_Ne isteniyor_
Aşağıdaki makaleye bakarak şunları kısaca cevaplayın:
(a) Makale hangi tarihte eklenmiş?
(b) Kopernik'in eseri hangi yılda basılmış?
(c) Galile hangi yıla kadar kozmoloji tartışmalarında taraf olmamaya özen göstermiş?

_Metin bölümü_

----

Makale / Toplumsal Makaleler

Eklenme Tarihi : 1.11.2020
Okunma Sayısı : 1191
Yorum Sayısı : 2
SABİT OLAN DÜNYA 31 EKİM 1992 DEN SONRA GÜNEŞ ETRAFINDA DÖNMEYE BAŞLADI--2. BÖLÜM--

Evet aslına bakılacak olursa Vatikan'a göre çıbanın başı Kopernik idi çünkü dünyanın evrenin merkezi olmadığı, sabit olmadığı, evrenin gözümüzle gördüklerimiz dışında oldukça geniş hatta sonsuz olduğu fikri onun başının altından çıkmıştı. Dolayısıyla da Hrıstıyan inancını yerle bir eden bu düşünce, Kopernik’in 1543’te basılan eseri Revolutions of the Celestical Spheres’de (Göksel Kürelerin Devinimi Üzerine) ve haliyle Kısaca Kopernik Kuramı dediğimiz bu kuram Vatikan tarafından yasaklanmış ama Kopernik, Engizisyon tarafından sorgu sualden, asıl mucidi engizisyoncular olduğu halde maalesef Filistin askısı diye adlandırılan işkencelerden geçirilemeden öteki aleme göç etmişti.

Kopernik öteki aleme göç etmişti ama Galile onun kuramına dört elle sarılmış ve ispatlamaya çalışıyordu. ancak yine de 1610 yılına kadar kozmoloji tartışmalarında taraf olmamaya ve yorum yapmamaya özen göstermişti. Çünkü 1610 Yılına kadar henüz teleskopu icat etmemişti.

----

_Satır listesi_
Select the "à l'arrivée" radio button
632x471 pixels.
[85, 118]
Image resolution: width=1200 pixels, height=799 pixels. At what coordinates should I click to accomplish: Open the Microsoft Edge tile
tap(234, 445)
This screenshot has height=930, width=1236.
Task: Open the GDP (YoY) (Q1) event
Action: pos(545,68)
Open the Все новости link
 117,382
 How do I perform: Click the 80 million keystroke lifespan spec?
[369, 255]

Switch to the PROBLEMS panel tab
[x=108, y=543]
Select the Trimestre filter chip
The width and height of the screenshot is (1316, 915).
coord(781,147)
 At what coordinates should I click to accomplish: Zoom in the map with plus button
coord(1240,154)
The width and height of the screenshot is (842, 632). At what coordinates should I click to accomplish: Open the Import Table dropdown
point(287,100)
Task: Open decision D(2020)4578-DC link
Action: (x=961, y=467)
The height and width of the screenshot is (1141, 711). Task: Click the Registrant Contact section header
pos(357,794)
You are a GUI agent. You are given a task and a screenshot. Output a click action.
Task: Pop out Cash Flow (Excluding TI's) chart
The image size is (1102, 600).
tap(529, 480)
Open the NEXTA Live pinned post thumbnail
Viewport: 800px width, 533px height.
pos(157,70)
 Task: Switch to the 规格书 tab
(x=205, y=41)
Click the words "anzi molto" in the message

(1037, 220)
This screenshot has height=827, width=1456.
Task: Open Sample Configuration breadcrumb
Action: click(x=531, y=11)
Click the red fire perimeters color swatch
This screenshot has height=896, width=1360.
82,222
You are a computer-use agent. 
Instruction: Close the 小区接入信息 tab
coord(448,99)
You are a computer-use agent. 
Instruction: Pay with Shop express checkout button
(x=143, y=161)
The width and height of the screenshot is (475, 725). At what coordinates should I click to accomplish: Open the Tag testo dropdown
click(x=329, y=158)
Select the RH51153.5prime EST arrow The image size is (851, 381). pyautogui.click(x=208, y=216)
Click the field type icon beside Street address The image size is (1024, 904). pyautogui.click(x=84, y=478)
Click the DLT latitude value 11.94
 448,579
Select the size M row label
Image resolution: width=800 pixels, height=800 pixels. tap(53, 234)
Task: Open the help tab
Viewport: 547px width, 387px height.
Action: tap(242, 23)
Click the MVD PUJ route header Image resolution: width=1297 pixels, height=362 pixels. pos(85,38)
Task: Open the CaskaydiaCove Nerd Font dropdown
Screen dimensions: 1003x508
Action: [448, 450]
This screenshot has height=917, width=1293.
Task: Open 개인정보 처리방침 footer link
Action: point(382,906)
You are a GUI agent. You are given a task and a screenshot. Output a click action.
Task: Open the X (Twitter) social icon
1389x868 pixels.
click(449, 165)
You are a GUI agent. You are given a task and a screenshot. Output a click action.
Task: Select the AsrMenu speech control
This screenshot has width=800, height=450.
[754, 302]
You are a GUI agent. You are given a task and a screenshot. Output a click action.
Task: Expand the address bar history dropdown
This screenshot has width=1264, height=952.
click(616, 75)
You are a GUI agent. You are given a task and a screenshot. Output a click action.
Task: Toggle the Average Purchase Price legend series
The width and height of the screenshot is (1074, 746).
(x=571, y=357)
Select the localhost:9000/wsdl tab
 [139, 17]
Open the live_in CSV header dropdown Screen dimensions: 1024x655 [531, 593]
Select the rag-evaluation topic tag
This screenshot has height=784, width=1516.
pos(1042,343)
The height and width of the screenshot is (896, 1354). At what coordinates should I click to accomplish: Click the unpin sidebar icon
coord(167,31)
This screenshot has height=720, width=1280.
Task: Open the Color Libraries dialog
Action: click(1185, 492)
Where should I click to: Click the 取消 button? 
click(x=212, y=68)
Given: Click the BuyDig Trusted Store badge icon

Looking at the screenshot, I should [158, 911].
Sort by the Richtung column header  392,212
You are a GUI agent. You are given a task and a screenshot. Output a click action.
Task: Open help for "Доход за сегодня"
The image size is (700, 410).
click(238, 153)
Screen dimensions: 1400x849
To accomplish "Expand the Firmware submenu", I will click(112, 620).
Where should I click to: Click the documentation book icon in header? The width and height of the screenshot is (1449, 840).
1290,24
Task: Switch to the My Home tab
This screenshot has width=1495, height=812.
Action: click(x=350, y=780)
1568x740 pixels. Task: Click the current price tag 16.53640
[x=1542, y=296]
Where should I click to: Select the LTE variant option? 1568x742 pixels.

----

_Doğru cevap_
(a) 1.11.2020
(b) 1543
(c) 1610